President Joachim Gauck, whose office said Scheel died Wednesday after a long illness, called him "a politician who helped shape the destiny of our country for many years."
"Promoting European unity was particularly close to his heart," Gauck said. "Early on he recognized the importance of a European integration policy for our country."
Born July 8, 1919, in the western city of Solingen, Scheel trained as a bank clerk before being drafted into Nazi Germany's air force during World War II.
After the war, he rose to become a leading figure in the Free Democratic Party, the kingmaker in West German politics.
He served as development minister in the conservative-led governments of Chancellors Konrad Adenauer and Ludwig Erhard before becoming FDP leader in 1968.

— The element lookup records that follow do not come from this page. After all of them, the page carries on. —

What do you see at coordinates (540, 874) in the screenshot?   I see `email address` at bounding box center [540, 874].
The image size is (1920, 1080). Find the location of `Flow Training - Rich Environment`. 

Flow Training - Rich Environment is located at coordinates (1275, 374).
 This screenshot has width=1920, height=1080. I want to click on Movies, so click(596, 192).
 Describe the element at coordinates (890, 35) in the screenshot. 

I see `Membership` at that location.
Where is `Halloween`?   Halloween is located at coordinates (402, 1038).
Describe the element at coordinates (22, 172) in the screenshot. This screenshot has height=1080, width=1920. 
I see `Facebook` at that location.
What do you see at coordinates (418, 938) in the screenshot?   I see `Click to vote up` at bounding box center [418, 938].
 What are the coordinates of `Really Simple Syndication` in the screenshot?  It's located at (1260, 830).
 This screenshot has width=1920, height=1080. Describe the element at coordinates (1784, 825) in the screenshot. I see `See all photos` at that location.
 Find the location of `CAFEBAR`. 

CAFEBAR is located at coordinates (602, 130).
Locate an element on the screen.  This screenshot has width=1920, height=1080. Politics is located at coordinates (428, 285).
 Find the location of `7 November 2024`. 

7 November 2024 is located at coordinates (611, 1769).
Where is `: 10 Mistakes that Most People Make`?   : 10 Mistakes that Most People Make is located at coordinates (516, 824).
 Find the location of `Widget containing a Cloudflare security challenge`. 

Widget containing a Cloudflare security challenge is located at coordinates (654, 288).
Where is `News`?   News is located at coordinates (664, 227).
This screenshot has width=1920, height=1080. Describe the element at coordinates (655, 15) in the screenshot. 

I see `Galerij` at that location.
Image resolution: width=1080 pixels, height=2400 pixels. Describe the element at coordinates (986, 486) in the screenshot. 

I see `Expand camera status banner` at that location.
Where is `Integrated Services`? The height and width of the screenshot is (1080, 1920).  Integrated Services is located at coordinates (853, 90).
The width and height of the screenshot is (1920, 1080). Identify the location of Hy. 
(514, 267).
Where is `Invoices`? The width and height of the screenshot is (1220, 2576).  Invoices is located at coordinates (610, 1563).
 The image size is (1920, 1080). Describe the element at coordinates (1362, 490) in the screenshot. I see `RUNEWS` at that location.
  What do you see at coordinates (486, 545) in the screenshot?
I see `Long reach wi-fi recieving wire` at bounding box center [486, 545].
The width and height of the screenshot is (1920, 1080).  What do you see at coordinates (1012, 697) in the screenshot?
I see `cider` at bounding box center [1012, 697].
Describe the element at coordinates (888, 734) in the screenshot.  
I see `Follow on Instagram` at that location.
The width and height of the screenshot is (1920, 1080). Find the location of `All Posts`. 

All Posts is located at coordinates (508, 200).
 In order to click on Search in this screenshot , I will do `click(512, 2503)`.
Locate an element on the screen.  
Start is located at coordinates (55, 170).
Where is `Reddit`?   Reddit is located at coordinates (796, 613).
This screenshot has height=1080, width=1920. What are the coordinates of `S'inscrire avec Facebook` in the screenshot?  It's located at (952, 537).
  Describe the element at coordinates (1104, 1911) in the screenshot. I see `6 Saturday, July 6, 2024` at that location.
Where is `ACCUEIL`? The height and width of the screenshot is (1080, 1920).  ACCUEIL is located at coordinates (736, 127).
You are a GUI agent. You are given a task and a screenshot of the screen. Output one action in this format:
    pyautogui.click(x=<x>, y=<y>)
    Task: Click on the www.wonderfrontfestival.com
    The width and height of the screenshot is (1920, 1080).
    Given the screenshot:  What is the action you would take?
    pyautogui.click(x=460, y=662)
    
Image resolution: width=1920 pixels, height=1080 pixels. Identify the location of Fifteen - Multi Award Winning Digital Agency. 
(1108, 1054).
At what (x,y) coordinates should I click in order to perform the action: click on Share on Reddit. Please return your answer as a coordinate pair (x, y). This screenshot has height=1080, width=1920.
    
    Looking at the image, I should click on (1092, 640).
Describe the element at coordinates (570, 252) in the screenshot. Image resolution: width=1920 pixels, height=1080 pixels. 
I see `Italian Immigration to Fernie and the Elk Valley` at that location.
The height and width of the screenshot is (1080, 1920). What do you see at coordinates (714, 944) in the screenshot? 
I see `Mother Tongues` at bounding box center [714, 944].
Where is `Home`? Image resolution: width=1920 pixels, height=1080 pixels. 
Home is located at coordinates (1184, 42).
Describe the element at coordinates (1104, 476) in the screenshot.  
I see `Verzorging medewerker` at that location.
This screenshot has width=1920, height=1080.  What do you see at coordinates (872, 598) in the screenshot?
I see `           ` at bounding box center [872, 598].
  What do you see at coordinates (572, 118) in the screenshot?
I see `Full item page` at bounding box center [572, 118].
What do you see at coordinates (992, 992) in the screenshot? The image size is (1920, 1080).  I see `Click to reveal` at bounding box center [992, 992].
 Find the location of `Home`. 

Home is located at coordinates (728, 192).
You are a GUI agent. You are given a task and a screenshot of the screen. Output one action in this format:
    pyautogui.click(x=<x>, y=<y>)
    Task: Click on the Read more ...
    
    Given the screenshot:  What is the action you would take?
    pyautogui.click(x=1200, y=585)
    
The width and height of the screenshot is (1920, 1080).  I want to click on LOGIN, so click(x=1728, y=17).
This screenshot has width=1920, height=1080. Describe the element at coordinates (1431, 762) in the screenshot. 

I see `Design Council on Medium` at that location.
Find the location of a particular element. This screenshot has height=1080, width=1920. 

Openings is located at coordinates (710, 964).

Scheel helped open his party to an alliance with the center-left Social Democrats. In 1969, the two went into government together under Willy Brandt, post-war West Germany's first Social Democratic chancellor.
Scheel served as Brandt's foreign minister and deputy for five years. The new government quickly launched a drive for reconciliation with the communist bloc, and talks resulted in treaties normalizing relations with the Soviet Union and Poland.
"Without Walter Scheel and (his long-serving successor) Hans-Dietrich Genscher, there would neither have been such a powerful stimulus for a new 'Ostpolitik,' nor would such a quick and, in foreign policy terms, problem-free reunification process of the two German states have been possible," a later FDP leader, Wolfgang Gerhardt, once said.
Scheel in 1971 became the first West German foreign minister to visit Israel. During a visit to Beijing the following year, West Germany and communist China agreed to establish formal diplomatic relations.
In 1973, Scheel played a role in trying to mediate a peace deal between Israel and Egypt, before the Yom Kippur War. The protocol of an Israeli cabinet meeting from June 10 tells of how late prime minister Golda Meir reported the following about Scheel's mission.
"German Foreign Minister Walter Scheel returned from Egypt with the impression that Sadat would like to achieve a peaceful settlement without a war. To this we replied: There's no problem, we haven't told a single Arab 'no,' that we aren't interested in meeting."
Scheel briefly served as acting chancellor between Brandt's resignation in May 1974 — triggered by the unmasking of a top aide to Brandt as an East German agent — and Helmut Schmidt's installation as the new chancellor.
Lawmakers later that month elected Scheel as West German president, a job he held for five years. The presidency is a largely ceremonial post, although Scheel in 1976 initially refused — for procedural reasons — to sign a draft law easing restrictions on conscientious objectors to military service.
In 1978 Scheel acknowledged that he had been registered as a member of the Nazi party during the war, but insisted he never applied for membership.
He didn't seek a second term as president and was succeeded in 1979 by Karl Carstens, a center-right Christian Democrat.
Scheel made an unusual turn as an entertainer a few months before becoming president: a recording of the foreign minister and two choirs singing "Hoch auf dem gelben Wagen" ("High on the yellow wagon"). It made it to No. 5 in the West German charts early in 1974.
Scheel is survived by his wife Barbara and several children.